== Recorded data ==
════════════════════

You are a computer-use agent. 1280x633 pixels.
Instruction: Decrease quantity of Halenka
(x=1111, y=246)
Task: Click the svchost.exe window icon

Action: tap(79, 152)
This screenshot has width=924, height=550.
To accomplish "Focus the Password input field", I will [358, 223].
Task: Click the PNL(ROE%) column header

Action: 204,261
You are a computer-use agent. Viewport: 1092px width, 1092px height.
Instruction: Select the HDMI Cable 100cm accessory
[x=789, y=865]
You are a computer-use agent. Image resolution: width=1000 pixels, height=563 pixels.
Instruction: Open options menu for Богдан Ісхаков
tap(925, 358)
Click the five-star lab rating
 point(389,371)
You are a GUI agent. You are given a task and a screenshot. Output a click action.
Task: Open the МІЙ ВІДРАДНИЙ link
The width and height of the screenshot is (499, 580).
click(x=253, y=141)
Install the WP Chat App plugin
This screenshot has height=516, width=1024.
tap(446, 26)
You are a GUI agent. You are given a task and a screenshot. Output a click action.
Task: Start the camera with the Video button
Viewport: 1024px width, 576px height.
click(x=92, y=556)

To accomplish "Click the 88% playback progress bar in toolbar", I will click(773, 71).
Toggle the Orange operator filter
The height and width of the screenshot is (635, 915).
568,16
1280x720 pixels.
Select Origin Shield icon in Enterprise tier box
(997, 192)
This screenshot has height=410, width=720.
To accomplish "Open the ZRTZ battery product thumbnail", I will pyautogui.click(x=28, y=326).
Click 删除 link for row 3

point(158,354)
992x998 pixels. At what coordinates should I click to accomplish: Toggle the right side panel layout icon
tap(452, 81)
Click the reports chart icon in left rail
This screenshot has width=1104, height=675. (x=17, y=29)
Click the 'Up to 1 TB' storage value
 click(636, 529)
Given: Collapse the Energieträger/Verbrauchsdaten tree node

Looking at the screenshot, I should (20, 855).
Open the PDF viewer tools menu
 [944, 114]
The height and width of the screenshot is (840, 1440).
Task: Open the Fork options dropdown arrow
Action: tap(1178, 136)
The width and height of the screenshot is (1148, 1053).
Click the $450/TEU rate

════════════════════

== The problem ==
Transcribe all the data word for word, as it appears above.

== Result of the exercise ==
You are a computer-use agent. 1280x633 pixels.
Instruction: Decrease quantity of Halenka
(x=1111, y=246)
Task: Click the svchost.exe window icon

Action: tap(79, 152)
This screenshot has width=924, height=550.
To accomplish "Focus the Password input field", I will [358, 223].
Task: Click the PNL(ROE%) column header

Action: 204,261
You are a computer-use agent. Viewport: 1092px width, 1092px height.
Instruction: Select the HDMI Cable 100cm accessory
[x=789, y=865]
You are a computer-use agent. Image resolution: width=1000 pixels, height=563 pixels.
Instruction: Open options menu for Богдан Ісхаков
tap(925, 358)
Click the five-star lab rating
 point(389,371)
You are a GUI agent. You are given a task and a screenshot. Output a click action.
Task: Open the МІЙ ВІДРАДНИЙ link
The width and height of the screenshot is (499, 580).
click(x=253, y=141)
Install the WP Chat App plugin
This screenshot has height=516, width=1024.
tap(446, 26)
You are a GUI agent. You are given a task and a screenshot. Output a click action.
Task: Start the camera with the Video button
Viewport: 1024px width, 576px height.
click(x=92, y=556)

To accomplish "Click the 88% playback progress bar in toolbar", I will click(773, 71).
Toggle the Orange operator filter
The height and width of the screenshot is (635, 915).
568,16
1280x720 pixels.
Select Origin Shield icon in Enterprise tier box
(997, 192)
This screenshot has height=410, width=720.
To accomplish "Open the ZRTZ battery product thumbnail", I will pyautogui.click(x=28, y=326).
Click 删除 link for row 3

point(158,354)
992x998 pixels. At what coordinates should I click to accomplish: Toggle the right side panel layout icon
tap(452, 81)
Click the reports chart icon in left rail
This screenshot has width=1104, height=675. (x=17, y=29)
Click the 'Up to 1 TB' storage value
 click(636, 529)
Given: Collapse the Energieträger/Verbrauchsdaten tree node

Looking at the screenshot, I should (20, 855).
Open the PDF viewer tools menu
 [944, 114]
The height and width of the screenshot is (840, 1440).
Task: Open the Fork options dropdown arrow
Action: tap(1178, 136)
The width and height of the screenshot is (1148, 1053).
Click the $450/TEU rate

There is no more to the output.